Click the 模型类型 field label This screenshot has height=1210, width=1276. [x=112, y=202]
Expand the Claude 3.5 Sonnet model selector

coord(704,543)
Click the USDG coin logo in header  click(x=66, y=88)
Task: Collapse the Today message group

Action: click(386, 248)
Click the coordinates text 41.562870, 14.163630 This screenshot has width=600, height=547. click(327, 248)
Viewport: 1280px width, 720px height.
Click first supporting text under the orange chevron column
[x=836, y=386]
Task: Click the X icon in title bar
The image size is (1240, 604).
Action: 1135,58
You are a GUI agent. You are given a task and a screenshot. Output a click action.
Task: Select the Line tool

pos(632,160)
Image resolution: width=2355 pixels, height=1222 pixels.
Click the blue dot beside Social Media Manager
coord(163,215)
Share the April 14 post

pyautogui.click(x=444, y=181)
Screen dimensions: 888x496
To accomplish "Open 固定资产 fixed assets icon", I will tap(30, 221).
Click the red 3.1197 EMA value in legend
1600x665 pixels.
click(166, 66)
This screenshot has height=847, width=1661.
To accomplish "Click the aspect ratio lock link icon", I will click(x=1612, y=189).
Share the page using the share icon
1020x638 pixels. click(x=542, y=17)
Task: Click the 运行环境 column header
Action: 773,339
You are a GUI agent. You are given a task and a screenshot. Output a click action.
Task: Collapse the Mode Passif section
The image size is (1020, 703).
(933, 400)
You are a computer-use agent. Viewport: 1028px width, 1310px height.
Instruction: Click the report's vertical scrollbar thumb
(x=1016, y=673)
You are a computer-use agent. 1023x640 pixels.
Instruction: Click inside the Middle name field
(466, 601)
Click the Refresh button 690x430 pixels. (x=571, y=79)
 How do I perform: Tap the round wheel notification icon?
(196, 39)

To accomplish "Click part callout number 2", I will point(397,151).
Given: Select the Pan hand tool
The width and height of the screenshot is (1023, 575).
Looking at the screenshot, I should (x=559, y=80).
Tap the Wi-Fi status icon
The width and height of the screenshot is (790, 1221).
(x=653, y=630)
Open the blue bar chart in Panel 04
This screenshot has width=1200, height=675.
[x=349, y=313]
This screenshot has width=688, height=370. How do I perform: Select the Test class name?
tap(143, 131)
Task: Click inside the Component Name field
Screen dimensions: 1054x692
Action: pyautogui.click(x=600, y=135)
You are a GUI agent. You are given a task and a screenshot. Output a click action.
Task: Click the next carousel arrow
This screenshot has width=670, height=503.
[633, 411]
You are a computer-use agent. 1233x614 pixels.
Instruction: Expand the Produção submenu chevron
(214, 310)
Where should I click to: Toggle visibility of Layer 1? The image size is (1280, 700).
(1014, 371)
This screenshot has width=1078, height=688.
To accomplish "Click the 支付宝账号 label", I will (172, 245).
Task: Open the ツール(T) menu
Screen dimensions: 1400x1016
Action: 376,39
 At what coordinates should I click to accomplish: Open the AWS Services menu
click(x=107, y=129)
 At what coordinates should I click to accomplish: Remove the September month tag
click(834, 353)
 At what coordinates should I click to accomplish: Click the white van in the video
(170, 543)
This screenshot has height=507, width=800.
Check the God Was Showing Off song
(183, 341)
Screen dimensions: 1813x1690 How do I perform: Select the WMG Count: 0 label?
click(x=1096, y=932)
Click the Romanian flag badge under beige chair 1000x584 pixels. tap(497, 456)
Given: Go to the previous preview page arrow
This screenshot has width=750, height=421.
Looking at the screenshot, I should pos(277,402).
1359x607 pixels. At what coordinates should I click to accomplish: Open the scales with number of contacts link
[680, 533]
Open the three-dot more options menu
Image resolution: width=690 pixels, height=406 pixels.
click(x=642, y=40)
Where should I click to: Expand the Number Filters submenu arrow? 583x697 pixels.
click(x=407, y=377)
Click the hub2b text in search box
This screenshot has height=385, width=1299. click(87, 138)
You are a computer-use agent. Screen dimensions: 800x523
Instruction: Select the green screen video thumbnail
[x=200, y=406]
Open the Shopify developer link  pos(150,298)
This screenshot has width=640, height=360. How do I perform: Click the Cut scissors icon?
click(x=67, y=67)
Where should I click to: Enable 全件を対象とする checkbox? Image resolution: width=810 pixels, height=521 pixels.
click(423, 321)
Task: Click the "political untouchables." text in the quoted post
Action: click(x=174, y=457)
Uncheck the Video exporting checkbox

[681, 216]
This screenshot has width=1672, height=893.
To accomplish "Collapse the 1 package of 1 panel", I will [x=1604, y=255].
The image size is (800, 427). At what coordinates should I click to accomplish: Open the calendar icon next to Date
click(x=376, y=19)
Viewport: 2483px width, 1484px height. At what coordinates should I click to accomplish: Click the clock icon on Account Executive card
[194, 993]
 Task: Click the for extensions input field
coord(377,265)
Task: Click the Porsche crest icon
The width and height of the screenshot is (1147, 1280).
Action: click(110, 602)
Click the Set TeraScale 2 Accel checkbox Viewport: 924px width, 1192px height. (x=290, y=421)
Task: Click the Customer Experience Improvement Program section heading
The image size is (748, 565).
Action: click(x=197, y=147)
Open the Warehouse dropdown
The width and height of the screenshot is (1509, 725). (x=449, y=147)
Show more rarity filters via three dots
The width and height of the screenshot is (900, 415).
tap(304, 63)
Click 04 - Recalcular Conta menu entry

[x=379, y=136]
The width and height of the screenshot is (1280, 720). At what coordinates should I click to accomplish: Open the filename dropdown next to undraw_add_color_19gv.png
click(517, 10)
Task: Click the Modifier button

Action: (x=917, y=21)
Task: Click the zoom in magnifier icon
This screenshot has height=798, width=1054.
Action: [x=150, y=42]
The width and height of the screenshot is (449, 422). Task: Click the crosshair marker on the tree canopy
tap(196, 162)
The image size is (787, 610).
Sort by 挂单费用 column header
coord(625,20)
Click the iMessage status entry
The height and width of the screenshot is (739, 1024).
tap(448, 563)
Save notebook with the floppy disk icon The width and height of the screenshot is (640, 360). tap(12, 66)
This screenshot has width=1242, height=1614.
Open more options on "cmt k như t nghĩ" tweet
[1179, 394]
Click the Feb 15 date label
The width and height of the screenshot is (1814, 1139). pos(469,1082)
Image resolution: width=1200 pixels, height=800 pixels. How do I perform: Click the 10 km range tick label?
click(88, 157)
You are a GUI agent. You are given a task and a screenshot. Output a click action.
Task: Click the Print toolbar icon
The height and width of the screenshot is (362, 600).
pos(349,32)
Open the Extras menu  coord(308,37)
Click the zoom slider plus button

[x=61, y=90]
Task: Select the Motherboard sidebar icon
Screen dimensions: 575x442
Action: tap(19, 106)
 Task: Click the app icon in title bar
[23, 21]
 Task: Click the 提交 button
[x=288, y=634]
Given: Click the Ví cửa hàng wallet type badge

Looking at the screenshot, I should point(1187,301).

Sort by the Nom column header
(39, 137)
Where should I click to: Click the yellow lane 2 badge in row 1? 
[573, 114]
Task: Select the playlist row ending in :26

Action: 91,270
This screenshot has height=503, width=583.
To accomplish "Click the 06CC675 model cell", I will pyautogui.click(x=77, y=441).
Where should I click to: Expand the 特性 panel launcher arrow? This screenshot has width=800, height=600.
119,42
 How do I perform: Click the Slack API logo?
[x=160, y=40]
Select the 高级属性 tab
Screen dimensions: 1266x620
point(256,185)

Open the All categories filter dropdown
• • • • •
• _WHAT THIS TASK INVOLVES_: Once you have read the data, reproduce all of it exactly.

• _SOLVED EXERCISE_:
Click the 模型类型 field label This screenshot has height=1210, width=1276. [x=112, y=202]
Expand the Claude 3.5 Sonnet model selector

coord(704,543)
Click the USDG coin logo in header  click(x=66, y=88)
Task: Collapse the Today message group

Action: click(386, 248)
Click the coordinates text 41.562870, 14.163630 This screenshot has width=600, height=547. click(327, 248)
Viewport: 1280px width, 720px height.
Click first supporting text under the orange chevron column
[x=836, y=386]
Task: Click the X icon in title bar
The image size is (1240, 604).
Action: 1135,58
You are a GUI agent. You are given a task and a screenshot. Output a click action.
Task: Select the Line tool

pos(632,160)
Image resolution: width=2355 pixels, height=1222 pixels.
Click the blue dot beside Social Media Manager
coord(163,215)
Share the April 14 post

pyautogui.click(x=444, y=181)
Screen dimensions: 888x496
To accomplish "Open 固定资产 fixed assets icon", I will tap(30, 221).
Click the red 3.1197 EMA value in legend
1600x665 pixels.
click(166, 66)
This screenshot has height=847, width=1661.
To accomplish "Click the aspect ratio lock link icon", I will click(x=1612, y=189).
Share the page using the share icon
1020x638 pixels. click(x=542, y=17)
Task: Click the 运行环境 column header
Action: 773,339
You are a GUI agent. You are given a task and a screenshot. Output a click action.
Task: Collapse the Mode Passif section
The image size is (1020, 703).
(933, 400)
You are a computer-use agent. Viewport: 1028px width, 1310px height.
Instruction: Click the report's vertical scrollbar thumb
(x=1016, y=673)
You are a computer-use agent. 1023x640 pixels.
Instruction: Click inside the Middle name field
(466, 601)
Click the Refresh button 690x430 pixels. (x=571, y=79)
 How do I perform: Tap the round wheel notification icon?
(196, 39)

To accomplish "Click part callout number 2", I will point(397,151).
Given: Select the Pan hand tool
The width and height of the screenshot is (1023, 575).
Looking at the screenshot, I should (x=559, y=80).
Tap the Wi-Fi status icon
The width and height of the screenshot is (790, 1221).
(x=653, y=630)
Open the blue bar chart in Panel 04
This screenshot has width=1200, height=675.
[x=349, y=313]
This screenshot has width=688, height=370. How do I perform: Select the Test class name?
tap(143, 131)
Task: Click inside the Component Name field
Screen dimensions: 1054x692
Action: pyautogui.click(x=600, y=135)
You are a GUI agent. You are given a task and a screenshot. Output a click action.
Task: Click the next carousel arrow
This screenshot has width=670, height=503.
[633, 411]
You are a computer-use agent. 1233x614 pixels.
Instruction: Expand the Produção submenu chevron
(214, 310)
Where should I click to: Toggle visibility of Layer 1? The image size is (1280, 700).
(1014, 371)
This screenshot has width=1078, height=688.
To accomplish "Click the 支付宝账号 label", I will (172, 245).
Task: Open the ツール(T) menu
Screen dimensions: 1400x1016
Action: 376,39
 At what coordinates should I click to accomplish: Open the AWS Services menu
click(x=107, y=129)
 At what coordinates should I click to accomplish: Remove the September month tag
click(834, 353)
 At what coordinates should I click to accomplish: Click the white van in the video
(170, 543)
This screenshot has height=507, width=800.
Check the God Was Showing Off song
(183, 341)
Screen dimensions: 1813x1690 How do I perform: Select the WMG Count: 0 label?
click(x=1096, y=932)
Click the Romanian flag badge under beige chair 1000x584 pixels. tap(497, 456)
Given: Go to the previous preview page arrow
This screenshot has width=750, height=421.
Looking at the screenshot, I should pos(277,402).
1359x607 pixels. At what coordinates should I click to accomplish: Open the scales with number of contacts link
[680, 533]
Open the three-dot more options menu
Image resolution: width=690 pixels, height=406 pixels.
click(x=642, y=40)
Where should I click to: Expand the Number Filters submenu arrow? 583x697 pixels.
click(x=407, y=377)
Click the hub2b text in search box
This screenshot has height=385, width=1299. click(87, 138)
You are a computer-use agent. Screen dimensions: 800x523
Instruction: Select the green screen video thumbnail
[x=200, y=406]
Open the Shopify developer link  pos(150,298)
This screenshot has width=640, height=360. How do I perform: Click the Cut scissors icon?
click(x=67, y=67)
Where should I click to: Enable 全件を対象とする checkbox? Image resolution: width=810 pixels, height=521 pixels.
click(423, 321)
Task: Click the "political untouchables." text in the quoted post
Action: click(x=174, y=457)
Uncheck the Video exporting checkbox

[681, 216]
This screenshot has width=1672, height=893.
To accomplish "Collapse the 1 package of 1 panel", I will [x=1604, y=255].
The image size is (800, 427). At what coordinates should I click to accomplish: Open the calendar icon next to Date
click(x=376, y=19)
Viewport: 2483px width, 1484px height. At what coordinates should I click to accomplish: Click the clock icon on Account Executive card
[194, 993]
 Task: Click the for extensions input field
coord(377,265)
Task: Click the Porsche crest icon
The width and height of the screenshot is (1147, 1280).
Action: click(110, 602)
Click the Set TeraScale 2 Accel checkbox Viewport: 924px width, 1192px height. (x=290, y=421)
Task: Click the Customer Experience Improvement Program section heading
The image size is (748, 565).
Action: click(x=197, y=147)
Open the Warehouse dropdown
The width and height of the screenshot is (1509, 725). (x=449, y=147)
Show more rarity filters via three dots
The width and height of the screenshot is (900, 415).
tap(304, 63)
Click 04 - Recalcular Conta menu entry

[x=379, y=136]
The width and height of the screenshot is (1280, 720). At what coordinates should I click to accomplish: Open the filename dropdown next to undraw_add_color_19gv.png
click(517, 10)
Task: Click the Modifier button

Action: (x=917, y=21)
Task: Click the zoom in magnifier icon
This screenshot has height=798, width=1054.
Action: [x=150, y=42]
The width and height of the screenshot is (449, 422). Task: Click the crosshair marker on the tree canopy
tap(196, 162)
The image size is (787, 610).
Sort by 挂单费用 column header
coord(625,20)
Click the iMessage status entry
The height and width of the screenshot is (739, 1024).
tap(448, 563)
Save notebook with the floppy disk icon The width and height of the screenshot is (640, 360). tap(12, 66)
This screenshot has width=1242, height=1614.
Open more options on "cmt k như t nghĩ" tweet
[1179, 394]
Click the Feb 15 date label
The width and height of the screenshot is (1814, 1139). pos(469,1082)
Image resolution: width=1200 pixels, height=800 pixels. How do I perform: Click the 10 km range tick label?
click(88, 157)
You are a GUI agent. You are given a task and a screenshot. Output a click action.
Task: Click the Print toolbar icon
The height and width of the screenshot is (362, 600).
pos(349,32)
Open the Extras menu  coord(308,37)
Click the zoom slider plus button

[x=61, y=90]
Task: Select the Motherboard sidebar icon
Screen dimensions: 575x442
Action: tap(19, 106)
 Task: Click the app icon in title bar
[23, 21]
 Task: Click the 提交 button
[x=288, y=634]
Given: Click the Ví cửa hàng wallet type badge

Looking at the screenshot, I should point(1187,301).

Sort by the Nom column header
(39, 137)
Where should I click to: Click the yellow lane 2 badge in row 1? 
[573, 114]
Task: Select the playlist row ending in :26

Action: 91,270
This screenshot has height=503, width=583.
To accomplish "Click the 06CC675 model cell", I will pyautogui.click(x=77, y=441).
Where should I click to: Expand the 特性 panel launcher arrow? This screenshot has width=800, height=600.
119,42
 How do I perform: Click the Slack API logo?
[x=160, y=40]
Select the 高级属性 tab
Screen dimensions: 1266x620
point(256,185)

Open the All categories filter dropdown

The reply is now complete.